Operators of the Kinsing cryptojacking malware are now compromising Kubernetes clusters by using vulnerabilities in container images and misconfigured PostgreSQL servers to gain initial access to Kubernetes environments.
Microsoft's Defender for Cloud team said that they have recently observed a large amount of clusters that were infected with Kinsing and ran a PostgreSQL container. The misconfiguration relates to ‘trust authentication’ setting, which could be leveraged by a threat actor to connect to the Postgres servers without authentication and achieve remote code execution. Microsoft also warns that some network configurations in Kubernetes are susceptible to ARP poisoning, allowing attackers to impersonate applications in the cluster.
“Therefore, even specifying a private IP address in the “trust” configuration may pose a security risk,” the team notes. “In general, allowing access to a broad range of IP addresses is exposing the PostgreSQL container to a potential threat.”

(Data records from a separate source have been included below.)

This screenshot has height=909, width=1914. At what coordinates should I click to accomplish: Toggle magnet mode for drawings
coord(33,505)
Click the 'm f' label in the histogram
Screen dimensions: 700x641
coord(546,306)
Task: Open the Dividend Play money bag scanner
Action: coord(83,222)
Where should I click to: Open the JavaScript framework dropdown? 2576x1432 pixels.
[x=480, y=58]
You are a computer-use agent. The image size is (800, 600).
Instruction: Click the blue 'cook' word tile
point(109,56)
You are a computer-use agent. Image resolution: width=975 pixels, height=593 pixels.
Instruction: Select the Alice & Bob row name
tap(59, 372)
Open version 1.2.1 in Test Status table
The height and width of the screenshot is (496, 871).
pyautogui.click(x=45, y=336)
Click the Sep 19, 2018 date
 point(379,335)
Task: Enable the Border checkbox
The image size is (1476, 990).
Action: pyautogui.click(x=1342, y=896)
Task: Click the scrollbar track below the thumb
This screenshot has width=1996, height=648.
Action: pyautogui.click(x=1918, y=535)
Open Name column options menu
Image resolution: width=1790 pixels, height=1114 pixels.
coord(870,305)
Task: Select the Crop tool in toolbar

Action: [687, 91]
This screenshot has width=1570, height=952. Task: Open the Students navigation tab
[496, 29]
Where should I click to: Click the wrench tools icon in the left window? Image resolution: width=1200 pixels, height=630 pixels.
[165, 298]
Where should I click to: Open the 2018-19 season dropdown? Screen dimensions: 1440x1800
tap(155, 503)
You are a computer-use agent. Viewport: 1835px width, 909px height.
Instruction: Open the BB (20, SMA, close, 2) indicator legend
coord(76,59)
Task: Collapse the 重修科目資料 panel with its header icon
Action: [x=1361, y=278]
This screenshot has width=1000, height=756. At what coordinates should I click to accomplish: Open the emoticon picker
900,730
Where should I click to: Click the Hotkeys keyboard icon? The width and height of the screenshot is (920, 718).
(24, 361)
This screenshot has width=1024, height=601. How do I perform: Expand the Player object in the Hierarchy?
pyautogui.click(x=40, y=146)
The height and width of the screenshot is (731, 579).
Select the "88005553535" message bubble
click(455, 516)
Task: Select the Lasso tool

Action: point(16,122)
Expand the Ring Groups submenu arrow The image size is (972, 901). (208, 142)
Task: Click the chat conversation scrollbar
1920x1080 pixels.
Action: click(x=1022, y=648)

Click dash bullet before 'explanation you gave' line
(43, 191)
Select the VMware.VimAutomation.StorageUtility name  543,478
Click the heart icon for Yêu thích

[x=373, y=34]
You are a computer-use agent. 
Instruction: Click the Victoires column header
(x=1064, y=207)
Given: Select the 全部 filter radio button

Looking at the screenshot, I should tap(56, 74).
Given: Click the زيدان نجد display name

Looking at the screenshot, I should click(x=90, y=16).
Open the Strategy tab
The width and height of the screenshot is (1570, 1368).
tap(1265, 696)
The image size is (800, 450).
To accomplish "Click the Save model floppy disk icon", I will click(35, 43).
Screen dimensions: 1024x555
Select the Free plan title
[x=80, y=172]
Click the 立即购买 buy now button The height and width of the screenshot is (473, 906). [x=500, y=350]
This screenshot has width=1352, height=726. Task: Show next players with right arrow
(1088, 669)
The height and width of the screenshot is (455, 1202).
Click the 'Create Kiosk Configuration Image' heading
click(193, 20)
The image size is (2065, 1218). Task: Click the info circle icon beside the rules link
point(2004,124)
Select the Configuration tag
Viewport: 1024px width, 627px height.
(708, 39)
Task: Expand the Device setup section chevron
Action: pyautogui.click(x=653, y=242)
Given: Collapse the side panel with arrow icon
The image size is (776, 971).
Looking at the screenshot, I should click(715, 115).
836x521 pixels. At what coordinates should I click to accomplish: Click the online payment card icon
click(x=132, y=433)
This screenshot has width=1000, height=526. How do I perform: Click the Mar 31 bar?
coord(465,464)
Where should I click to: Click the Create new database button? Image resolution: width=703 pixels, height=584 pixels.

Microsoft said it has also observed an uptick in the Kinsing attacks targeting servers running vulnerable versions of PHPUnit, Liferay, Oracle WebLogic, and WordPress applications. In case of WebLogic the threat actors have been seen exploiting a slew of vulnerabilities, namely, CVE-2020-14882, CVE-2020-14883, and CVE-2020-14750 to achieve remote code execution.
“Exposing the cluster to the Internet without proper security measures can leave it open to attack from external sources. In addition, attackers can gain access to the cluster by taking advantage of known vulnerabilities in images,” Microsoft said. ”It’s important for security teams to be aware of exposed containers and vulnerable images and try to mitigate the risk before they are breached.”